As the events of the past few days have shown us, life can be extremely unpredictable. This inevitably affects our finances as life seems to spiral at times. This is a prime example of the importance of an emergency fund. An emergency fund is a financial safety net that is used to cover unplanned expenses so that they don’t throw off your budget.

But an emergency fund is just that, money saved for an emergency. It isn’t intended to be used for irregular expenses or impulse purchases. It’s important to think of these funds as a separate stash of money for use only when a true emergency arises.

A good rule of thumb is to set aside enough money to cover 3-6 months of expenses. Of course, you can never have too much money set aside, but this is a great place to start for your initial emergency fund. Saving for a full 3-6 months of expenses can seem extremely daunting, but having a goal is a great place to start.

To figure out how much you should set aside, you need to calculate your required monthly expenses, and then multiply it by the number of months you wish to save for. This amount need not include discretionary spending, only the expenses you are required to pay each month. Then find out how many months you plan to save and divide your required emergency fund by that number to figure out the amount you have to put away each month. If this is too much, adjust the monthly payment to see how many months you would need to save for to reach your goal.

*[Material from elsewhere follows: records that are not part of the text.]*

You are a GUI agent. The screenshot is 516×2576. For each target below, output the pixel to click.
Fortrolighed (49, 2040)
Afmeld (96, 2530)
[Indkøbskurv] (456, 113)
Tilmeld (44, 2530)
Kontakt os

Anything is better than nothing, and small savings does add up over time. Even $30/week will eventually get you a nice little stash, something you could easily add to over time. This amount could be kept in your primary bank account, but is better kept in a separate savings account to make sure it isn’t accidentally spent. Make sure it’s accessible for when you actually need it.

It isn’t always easy to sacrifice the money and time to build this fund, but there is no better way to protect yourself from the unexpected.